Chi supera il dolore cambia la propria identità, cambia se stesso, crea nuove forme, è colto da un impeto creativo, fa spesso della propria vita un’opera d’arte. L’artista estrae dal proprio dolore personale il distillato di un dolore del mondo e poi stilla bellezza da quella sofferenza.
In questo senso la vita è divina, poichè è in costante tensione creativa, e la creazione è in costante tensione di riconoscimento della fonte da cui proviene. Nell’atto della creazione Dio si rivela, esiste a se stesso come autocoscienza che genera.
C’è polvere di stelle nel nostro DNA. Il suono delle galassie giunge sino a noi, e oggi può essere registrato: la sinfonia dei pianeti, come la musica nella quale possono essere davvero tradotte le stesse sequenze di DNA. L’energia della stella Sole, che giunge sino al pianeta, brilla sulla vita fotosintetica che converte fotoni in materia, foglie, frutti. Scienza e Dio mai così vicini, dai tempi di Platone, Plotino, Ipazia. Non era forse lei, matematica e filosofa egiziana, ad ascoltare la musica dei pianeti? Senza una tecnologia sofisticata, ma con la raffinatezza di un pensiero che era già unione di astrofisica, matematica e filosofia.

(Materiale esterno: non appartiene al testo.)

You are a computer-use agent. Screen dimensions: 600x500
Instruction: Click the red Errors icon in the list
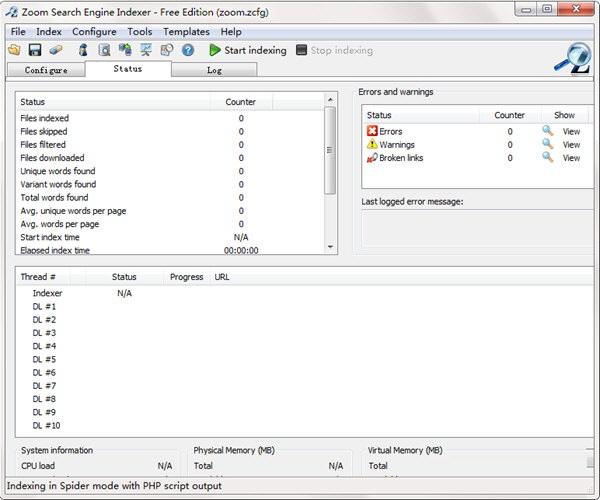[372, 131]
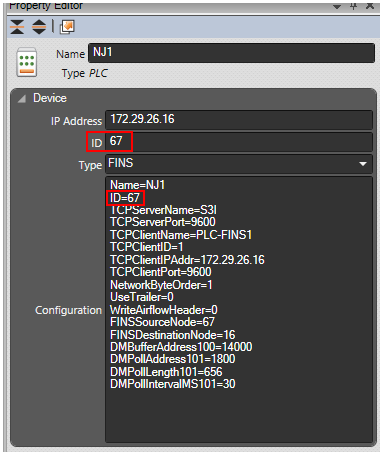Close the Property Editor panel
The height and width of the screenshot is (454, 381).
(370, 6)
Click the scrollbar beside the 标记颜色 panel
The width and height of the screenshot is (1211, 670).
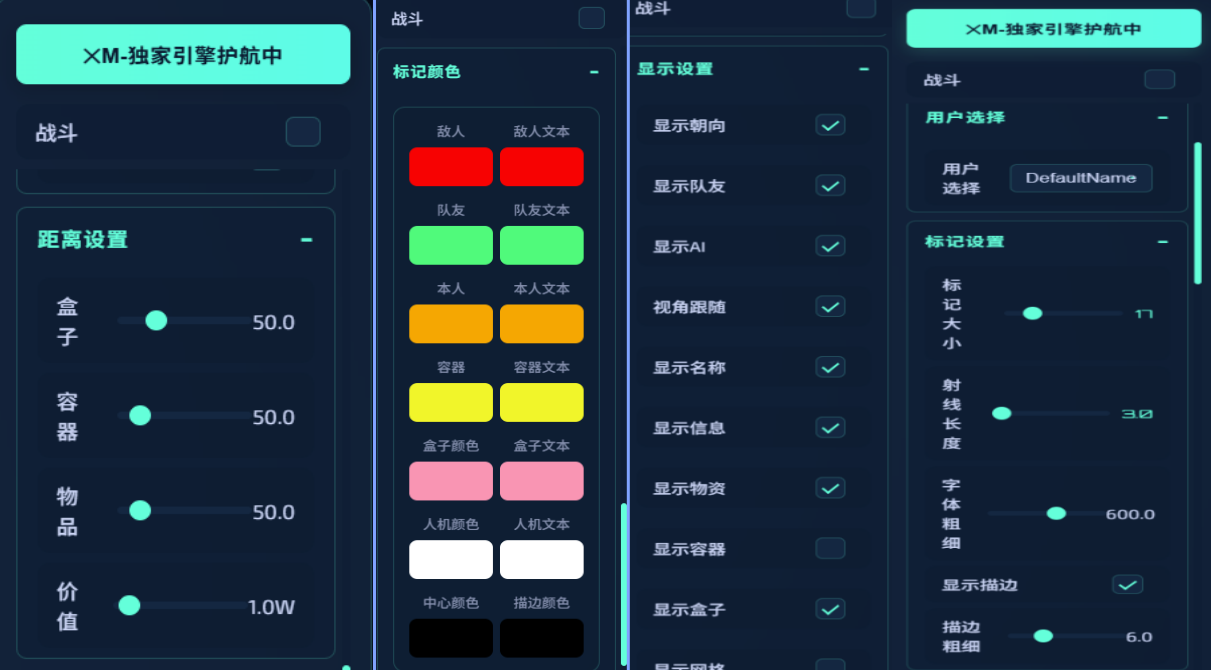pos(624,584)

Ipazia fu uccisa nel IV secolo da un’idea politica e dogmatica di fede, perchè credeva in una religione dell’anima. Eppure è proprio nella religione dell’anima che si trova l’estasi, ed è l’estasi, la capacità di stare in sé e uscire da sè, il movimento di non coincidenza con il limite, che più di tutto cura, che rivela il piccolo e il grande che incarniamo, la nostra essenza finita e infinita.
Un secolo prima di lei, Plotino ne parlava già: l’estasi come culmine delle possibilità umane, che dà senso, etica, valore all’individuo. Un viaggio a ritroso che il soggetto può compiere, a partire dalla ragione che abbandona la pretesa razionalista, lascia andare lo sguardo sull’oggetto e lo rivolge dentro di sè, alla ricerca della propria origine. Ripercorrendo la storia della sua emanazione, del suo sviluppo, il soggetto incontra il senso di un “principio”, che non può cogliere, non può possedere, ma che può lasciare che lo possegga.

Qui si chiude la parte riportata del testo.